Plurals and synonym lists

I want to correct spelling errors automatically. I have used search in
the past where I can pass an argument through standard search to correct
a word with up to 2 spelling errors for example or do the more Google
like “Did ya mean?”. In this case I just want to change it automatically
and search. I am not too interested in specifying the number of
characters it is out by.

What is the easiest way of doing something similar in Ferret? Would I
use fuzzy search to correct misspellings? I am guessing so, but would
this also do plurals and perhaps stemming. For example, tax would search
for taxes and taxing or ball would search for balls…

Also - anyone done any work with synonym lists. I want to be able when I
do a search on chair to also do a search on stool, seat, bench etc. I
saw something around this in a Lucene book around WordNet but have no
idea how to implement in Ferret.

As you can probably tell I am pretty new to both Lucene and Ferret.

Thanks again in advance.

On 7/11/06, BlueJay [email protected] wrote:

for taxes and taxing or ball would search for balls…

You can use Fuzzy query to do SpellChecking but it’s not ideal. I’m
thinking of extracting the vim spell check and making it available in
Ruby. It is awesome. Lightning fast and there are heaps of
dictionaries available in multiple languages.

This you can do with a Fuzzy Query. But still it’s a bit difficult.
What I’m thinking of doing is adding a did_you_mean class method to
FuzzyQuery.

suggestions = FuzzyQuery.did_you_mean(term, index_reader)

What this would do is return a ordered list of term/frequency pairs of
all terms that are similar to but more common in the index than the
original term

Also - anyone done any work with synonym lists. I want to be able when I
do a search on chair to also do a search on stool, seat, bench etc. I
saw something around this in a Lucene book around WordNet but have no
idea how to implement in Ferret.

You can do the same thing in Ferret. You basically need to write your
own analyzer. I’ll have a book out on how to do all of this
eventually.

As you can probably tell I am pretty new to both Lucene and Ferret.

A warm welcome to you then.

David B. wrote:

On 7/11/06, BlueJay [email protected] wrote:

for taxes and taxing or ball would search for balls…

You can use Fuzzy query to do SpellChecking but it’s not ideal. I’m
thinking of extracting the vim spell check and making it available in
Ruby. It is awesome. Lightning fast and there are heaps of
dictionaries available in multiple languages.

This you can do with a Fuzzy Query. But still it’s a bit difficult.
What I’m thinking of doing is adding a did_you_mean class method to
FuzzyQuery.

suggestions = FuzzyQuery.did_you_mean(term, index_reader)
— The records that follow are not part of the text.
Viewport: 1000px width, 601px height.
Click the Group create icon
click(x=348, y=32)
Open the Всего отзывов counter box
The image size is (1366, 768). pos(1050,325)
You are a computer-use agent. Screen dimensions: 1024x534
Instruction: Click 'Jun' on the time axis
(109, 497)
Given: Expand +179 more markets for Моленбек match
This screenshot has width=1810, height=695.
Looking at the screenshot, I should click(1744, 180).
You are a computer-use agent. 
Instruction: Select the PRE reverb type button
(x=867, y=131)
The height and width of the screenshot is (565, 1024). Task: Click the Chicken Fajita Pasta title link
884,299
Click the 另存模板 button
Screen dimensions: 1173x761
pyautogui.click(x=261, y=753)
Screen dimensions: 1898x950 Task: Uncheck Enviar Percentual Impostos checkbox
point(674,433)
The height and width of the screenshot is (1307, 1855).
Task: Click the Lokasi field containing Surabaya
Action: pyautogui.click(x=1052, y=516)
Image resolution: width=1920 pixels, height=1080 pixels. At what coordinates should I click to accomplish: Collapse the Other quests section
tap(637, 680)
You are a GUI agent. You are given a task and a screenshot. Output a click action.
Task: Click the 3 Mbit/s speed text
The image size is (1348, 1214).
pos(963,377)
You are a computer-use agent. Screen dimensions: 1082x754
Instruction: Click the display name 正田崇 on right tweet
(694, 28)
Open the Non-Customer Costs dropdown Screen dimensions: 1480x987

What this would do is return a ordered list of term/frequency pairs of
all terms that are similar to but more common in the index than the
original term

Also - anyone done any work with synonym lists. I want to be able when I
do a search on chair to also do a search on stool, seat, bench etc. I
saw something around this in a Lucene book around WordNet but have no
idea how to implement in Ferret.

You can do the same thing in Ferret. You basically need to write your
own analyzer. I’ll have a book out on how to do all of this
eventually.

As you can probably tell I am pretty new to both Lucene and Ferret.

A warm welcome to you then.

Great - a book would be of great help and I am more than willing to
proof read it for you… especially the bits around category search,
spell checking and synonym lists. Perhaps you could even use my site as
an example site in the book! because I am sure there are hundreds or
thousands of people wanting to do the same things as me.

On 7/11/06, BlueJay [email protected] wrote:

This you can do with a Fuzzy Query. But still it’s a bit difficult.

do a search on chair to also do a search on stool, seat, bench etc. I

Great - a book would be of great help and I am more than willing to
proof read it for you… especially the bits around category search,
spell checking and synonym lists. Perhaps you could even use my site as
an example site in the book! because I am sure there are hundreds or
thousands of people wanting to do the same things as me.

I’m looking forward to seeing it in action. As for examples in my
book, we’ll have to wait and see. But you can definitely mention it
here it on the Ferret Wiki but hold back for the moment because it’s
being spammed like crazy.